All of the records must be repeated exactly as they read.
[[ Record set open ]]
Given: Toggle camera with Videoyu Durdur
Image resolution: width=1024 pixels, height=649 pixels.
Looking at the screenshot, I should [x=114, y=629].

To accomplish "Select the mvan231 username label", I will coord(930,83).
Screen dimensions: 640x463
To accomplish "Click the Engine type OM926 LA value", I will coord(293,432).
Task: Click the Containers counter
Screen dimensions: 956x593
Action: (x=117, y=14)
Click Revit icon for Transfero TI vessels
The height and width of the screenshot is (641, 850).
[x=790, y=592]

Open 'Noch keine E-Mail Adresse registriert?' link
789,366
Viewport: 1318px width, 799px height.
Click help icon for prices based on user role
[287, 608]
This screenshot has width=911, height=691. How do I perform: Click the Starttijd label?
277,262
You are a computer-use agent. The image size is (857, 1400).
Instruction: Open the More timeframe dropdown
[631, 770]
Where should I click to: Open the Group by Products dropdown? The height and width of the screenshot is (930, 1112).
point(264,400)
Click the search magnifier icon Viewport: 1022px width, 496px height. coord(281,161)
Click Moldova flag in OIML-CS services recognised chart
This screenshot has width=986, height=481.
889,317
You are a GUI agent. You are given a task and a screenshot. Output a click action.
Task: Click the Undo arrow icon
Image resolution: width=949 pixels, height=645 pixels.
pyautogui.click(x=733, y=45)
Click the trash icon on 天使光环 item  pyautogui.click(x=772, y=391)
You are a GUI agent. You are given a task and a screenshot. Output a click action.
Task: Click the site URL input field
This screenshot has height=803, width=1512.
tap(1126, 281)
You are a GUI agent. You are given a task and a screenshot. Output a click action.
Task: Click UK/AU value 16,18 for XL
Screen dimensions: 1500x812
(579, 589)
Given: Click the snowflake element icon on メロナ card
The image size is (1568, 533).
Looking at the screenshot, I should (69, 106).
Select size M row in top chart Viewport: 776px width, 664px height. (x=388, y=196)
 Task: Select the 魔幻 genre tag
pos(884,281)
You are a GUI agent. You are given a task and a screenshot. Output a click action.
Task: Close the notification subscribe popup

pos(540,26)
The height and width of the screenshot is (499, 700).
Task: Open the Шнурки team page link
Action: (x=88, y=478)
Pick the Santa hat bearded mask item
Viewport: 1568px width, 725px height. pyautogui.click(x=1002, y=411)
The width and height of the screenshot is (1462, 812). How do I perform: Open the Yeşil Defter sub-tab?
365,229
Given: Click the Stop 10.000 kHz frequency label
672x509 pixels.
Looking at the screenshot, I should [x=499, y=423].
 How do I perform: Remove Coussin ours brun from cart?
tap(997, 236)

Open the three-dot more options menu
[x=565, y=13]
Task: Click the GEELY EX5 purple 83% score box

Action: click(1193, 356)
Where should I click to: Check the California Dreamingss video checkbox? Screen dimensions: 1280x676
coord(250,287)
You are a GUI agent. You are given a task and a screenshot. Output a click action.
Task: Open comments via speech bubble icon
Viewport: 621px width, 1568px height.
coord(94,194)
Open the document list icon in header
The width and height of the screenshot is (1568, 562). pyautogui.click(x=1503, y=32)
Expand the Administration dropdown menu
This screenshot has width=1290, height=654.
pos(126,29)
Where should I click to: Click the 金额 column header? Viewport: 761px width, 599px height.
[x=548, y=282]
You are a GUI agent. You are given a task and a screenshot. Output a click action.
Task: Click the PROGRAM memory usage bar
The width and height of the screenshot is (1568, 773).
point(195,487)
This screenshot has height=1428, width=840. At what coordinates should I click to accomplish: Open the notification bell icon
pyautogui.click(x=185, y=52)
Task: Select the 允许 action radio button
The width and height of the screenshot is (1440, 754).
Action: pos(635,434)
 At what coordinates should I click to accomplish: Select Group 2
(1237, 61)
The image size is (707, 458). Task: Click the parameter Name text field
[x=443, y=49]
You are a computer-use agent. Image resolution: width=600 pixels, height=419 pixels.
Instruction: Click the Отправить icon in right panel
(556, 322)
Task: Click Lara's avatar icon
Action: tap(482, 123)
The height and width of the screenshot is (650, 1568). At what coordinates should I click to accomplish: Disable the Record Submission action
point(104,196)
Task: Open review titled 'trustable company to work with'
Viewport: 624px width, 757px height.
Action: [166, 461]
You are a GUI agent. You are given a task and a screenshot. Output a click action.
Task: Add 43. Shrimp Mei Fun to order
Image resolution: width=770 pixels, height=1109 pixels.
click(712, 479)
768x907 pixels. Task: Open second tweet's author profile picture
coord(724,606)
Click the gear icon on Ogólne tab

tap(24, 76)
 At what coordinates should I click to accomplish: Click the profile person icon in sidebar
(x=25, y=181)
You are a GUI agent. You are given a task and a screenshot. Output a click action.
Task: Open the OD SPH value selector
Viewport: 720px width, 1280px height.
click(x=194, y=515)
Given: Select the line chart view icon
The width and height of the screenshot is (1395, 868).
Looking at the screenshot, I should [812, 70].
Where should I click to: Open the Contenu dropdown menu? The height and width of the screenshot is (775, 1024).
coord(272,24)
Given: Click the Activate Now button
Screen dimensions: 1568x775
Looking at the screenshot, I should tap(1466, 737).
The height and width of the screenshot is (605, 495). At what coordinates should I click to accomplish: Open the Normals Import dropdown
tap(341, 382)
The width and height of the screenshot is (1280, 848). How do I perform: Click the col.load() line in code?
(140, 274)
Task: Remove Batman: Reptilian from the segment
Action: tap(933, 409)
[[ Record set closed ]]
Reply to the task
Given: Toggle camera with Videoyu Durdur
Image resolution: width=1024 pixels, height=649 pixels.
Looking at the screenshot, I should [x=114, y=629].

To accomplish "Select the mvan231 username label", I will coord(930,83).
Screen dimensions: 640x463
To accomplish "Click the Engine type OM926 LA value", I will coord(293,432).
Task: Click the Containers counter
Screen dimensions: 956x593
Action: (x=117, y=14)
Click Revit icon for Transfero TI vessels
The height and width of the screenshot is (641, 850).
[x=790, y=592]

Open 'Noch keine E-Mail Adresse registriert?' link
789,366
Viewport: 1318px width, 799px height.
Click help icon for prices based on user role
[287, 608]
This screenshot has width=911, height=691. How do I perform: Click the Starttijd label?
277,262
You are a computer-use agent. The image size is (857, 1400).
Instruction: Open the More timeframe dropdown
[631, 770]
Where should I click to: Open the Group by Products dropdown? The height and width of the screenshot is (930, 1112).
point(264,400)
Click the search magnifier icon Viewport: 1022px width, 496px height. coord(281,161)
Click Moldova flag in OIML-CS services recognised chart
This screenshot has width=986, height=481.
889,317
You are a GUI agent. You are given a task and a screenshot. Output a click action.
Task: Click the Undo arrow icon
Image resolution: width=949 pixels, height=645 pixels.
pyautogui.click(x=733, y=45)
Click the trash icon on 天使光环 item  pyautogui.click(x=772, y=391)
You are a GUI agent. You are given a task and a screenshot. Output a click action.
Task: Click the site URL input field
This screenshot has height=803, width=1512.
tap(1126, 281)
You are a GUI agent. You are given a task and a screenshot. Output a click action.
Task: Click UK/AU value 16,18 for XL
Screen dimensions: 1500x812
(579, 589)
Given: Click the snowflake element icon on メロナ card
The image size is (1568, 533).
Looking at the screenshot, I should (69, 106).
Select size M row in top chart Viewport: 776px width, 664px height. (x=388, y=196)
 Task: Select the 魔幻 genre tag
pos(884,281)
You are a GUI agent. You are given a task and a screenshot. Output a click action.
Task: Close the notification subscribe popup

pos(540,26)
The height and width of the screenshot is (499, 700).
Task: Open the Шнурки team page link
Action: (x=88, y=478)
Pick the Santa hat bearded mask item
Viewport: 1568px width, 725px height. pyautogui.click(x=1002, y=411)
The width and height of the screenshot is (1462, 812). How do I perform: Open the Yeşil Defter sub-tab?
365,229
Given: Click the Stop 10.000 kHz frequency label
672x509 pixels.
Looking at the screenshot, I should [x=499, y=423].
 How do I perform: Remove Coussin ours brun from cart?
tap(997, 236)

Open the three-dot more options menu
[x=565, y=13]
Task: Click the GEELY EX5 purple 83% score box

Action: click(1193, 356)
Where should I click to: Check the California Dreamingss video checkbox? Screen dimensions: 1280x676
coord(250,287)
You are a GUI agent. You are given a task and a screenshot. Output a click action.
Task: Open comments via speech bubble icon
Viewport: 621px width, 1568px height.
coord(94,194)
Open the document list icon in header
The width and height of the screenshot is (1568, 562). pyautogui.click(x=1503, y=32)
Expand the Administration dropdown menu
This screenshot has width=1290, height=654.
pos(126,29)
Where should I click to: Click the 金额 column header? Viewport: 761px width, 599px height.
[x=548, y=282]
You are a GUI agent. You are given a task and a screenshot. Output a click action.
Task: Click the PROGRAM memory usage bar
The width and height of the screenshot is (1568, 773).
point(195,487)
This screenshot has height=1428, width=840. At what coordinates should I click to accomplish: Open the notification bell icon
pyautogui.click(x=185, y=52)
Task: Select the 允许 action radio button
The width and height of the screenshot is (1440, 754).
Action: pos(635,434)
 At what coordinates should I click to accomplish: Select Group 2
(1237, 61)
The image size is (707, 458). Task: Click the parameter Name text field
[x=443, y=49]
You are a computer-use agent. Image resolution: width=600 pixels, height=419 pixels.
Instruction: Click the Отправить icon in right panel
(556, 322)
Task: Click Lara's avatar icon
Action: tap(482, 123)
The height and width of the screenshot is (650, 1568). At what coordinates should I click to accomplish: Disable the Record Submission action
point(104,196)
Task: Open review titled 'trustable company to work with'
Viewport: 624px width, 757px height.
Action: [166, 461]
You are a GUI agent. You are given a task and a screenshot. Output a click action.
Task: Add 43. Shrimp Mei Fun to order
Image resolution: width=770 pixels, height=1109 pixels.
click(712, 479)
768x907 pixels. Task: Open second tweet's author profile picture
coord(724,606)
Click the gear icon on Ogólne tab

tap(24, 76)
 At what coordinates should I click to accomplish: Click the profile person icon in sidebar
(x=25, y=181)
You are a GUI agent. You are given a task and a screenshot. Output a click action.
Task: Open the OD SPH value selector
Viewport: 720px width, 1280px height.
click(x=194, y=515)
Given: Select the line chart view icon
The width and height of the screenshot is (1395, 868).
Looking at the screenshot, I should [812, 70].
Where should I click to: Open the Contenu dropdown menu? The height and width of the screenshot is (775, 1024).
coord(272,24)
Given: Click the Activate Now button
Screen dimensions: 1568x775
Looking at the screenshot, I should tap(1466, 737).
The height and width of the screenshot is (605, 495). At what coordinates should I click to accomplish: Open the Normals Import dropdown
tap(341, 382)
The width and height of the screenshot is (1280, 848). How do I perform: Click the col.load() line in code?
(140, 274)
Task: Remove Batman: Reptilian from the segment
Action: tap(933, 409)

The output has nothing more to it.